UMass Amherst researcher receives $17.9 million to advance jail-based addiction and HIV care

A University of Massachusetts Amherst public health researcher has received four grants totaling $17.9 million from the National Institutes of Health (NIH) to continue groundbreaking research that implemented and assessed medical treatment programs for incarcerated people with opioid use disorder, as well as develop a new program for HIV prevention and treatment.

The research-initiated by the NIH in 2019 and dubbed JCOIN (Justice Community Overdose Innovation Network)-serves as the first evidence-based model for jail-based treatment for a vulnerable group of people in a nation still grappling with a costly and deadly opioid epidemic. 

In phase one of the Massachusetts JCOIN Hub research, Elizabeth Evans, professor of community health education and associate chair of health promotion and policy in the UMass Amherst School of Public Health and Health Sciences, and team worked with partners at seven rural and urban jails to assess the outcomes, implementation and costs of a pilot program designed to offer medications for opioid use disorder (MOUD) during incarceration and facilitate continuation of MOUD treatment after release. Evans will receive a $1.4 million grant to fund the final year of Phase 1 and a five-year, $8.2 million grant for Phase 2.
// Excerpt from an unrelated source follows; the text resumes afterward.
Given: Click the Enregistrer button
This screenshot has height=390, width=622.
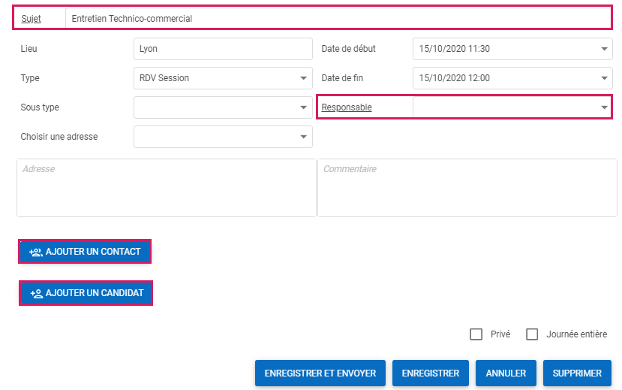Looking at the screenshot, I should point(430,373).
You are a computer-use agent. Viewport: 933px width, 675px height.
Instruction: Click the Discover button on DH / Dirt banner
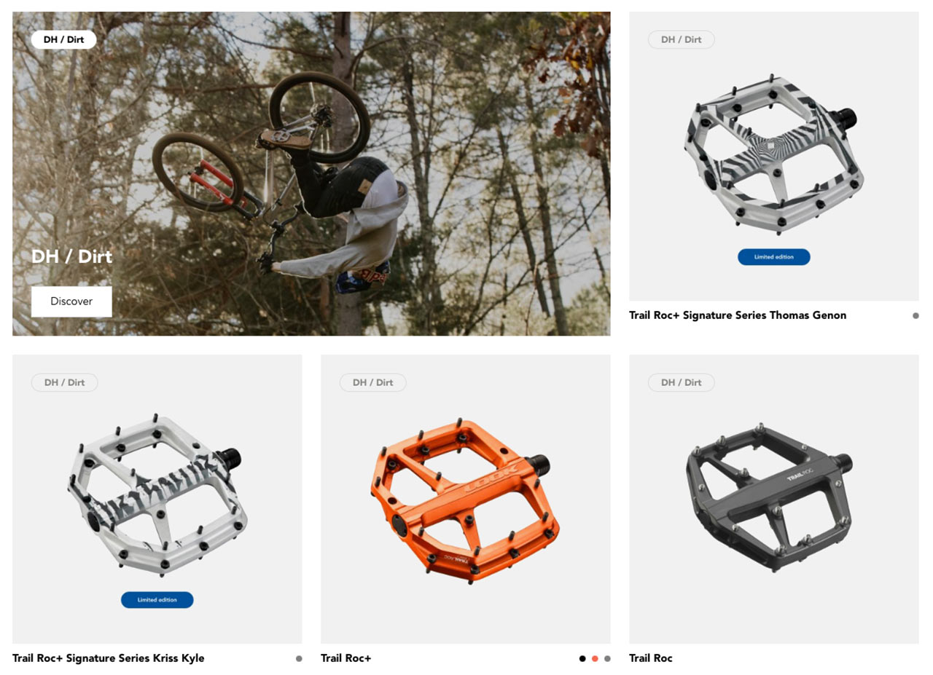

We found that the people in jail getting MOUD treatment for opioid use disorder have better outcomes later than people who don't get that treatment. But we also found that when they leave jail and go back to the community, quite a few people are not continuing with the treatment they were receiving in jail."

Elizabeth Evans, professor of community health education and associate chair of health promotion and policy, UMass Amherst School of Public Health and Health Sciences

Evans' new research will develop an intervention with incarcerated people at four jails in Massachusetts to address the challenge of engaging with MOUD treatment after release. 
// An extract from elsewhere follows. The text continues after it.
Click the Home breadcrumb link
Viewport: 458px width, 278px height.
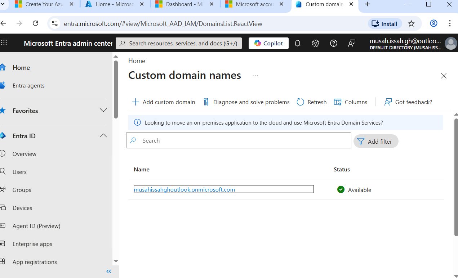point(137,61)
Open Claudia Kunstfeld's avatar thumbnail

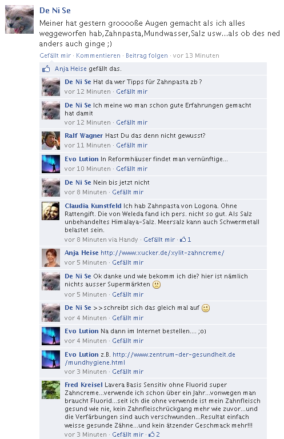(51, 211)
The research will begin by addressing a traditional barrier to healthcare for many incarcerated individuals. "Historically, when people get incarcerated, their access to Medicaid can get paused or suspended," Evans explains. "And Massachusetts recognized that as a real challenge, especially for incarcerated people with addiction."

In 2024, Massachusetts received federal approval for a Section 1115 waiver to provide Medicaid benefits to incarcerated individuals up to 90 days before their release, with the aim of improving access to healthcare, especially for substance use disorders, and support services for people transitioning back into the community. This will allow incarcerated people without health insurance to apply for Medicaid, and those with paused coverage to have Medicaid reinstated.

"In the first year of our study, we are going to look at that-does this waiver expand access to healthcare for incarcerated people and lead to better outcomes," says Evans, who will collaborate with UMass Amherst colleague Michal Horný, assistant professor of health policy and management, and Ekaterina "Kate" Pivovarova, associate professor of family medicine and community health at UMass Chan Medical School. "At the same time, we'll be developing an intervention that we want to test in the jails to support the continuation of MOUD once people transition back to the community-with the idea that if it is promising it also could be sustained with supports from Medicaid."

As with the first phase of JCOIN, Massachusetts is a testing ground. "If this works in Massachusetts, then other states can learn from this very innovative program and try to do something similar in their state," Evans says.

Several of the jails that were the test sites for JCOIN's first phase-in Western Massachusetts and in the Boston area-will also be the pilot sites for the new research.

In a related project with $3.6 million in NIH funding, Pivovarova, Evans and team will work to develop an alliance between the courts and MOUD treatment providers to better route people with opioid use disorder into treatment rather than jail. 

In the another new NIH project, funded with a $4.7 million grant, Evans and Dr. Alysse Wurcel, a physician-scientist at Boston Medical Center, will develop an HIV testing, prevention and treatment program for people incarcerated in a Boston-area jail that experienced an HIV outbreak a few years ago.

"Jail settings offer opportunities for testing, prevention and treatment of both infectious disease and also opioid and other substance use disorders," Evans says, "making jails a critical part of our public health system."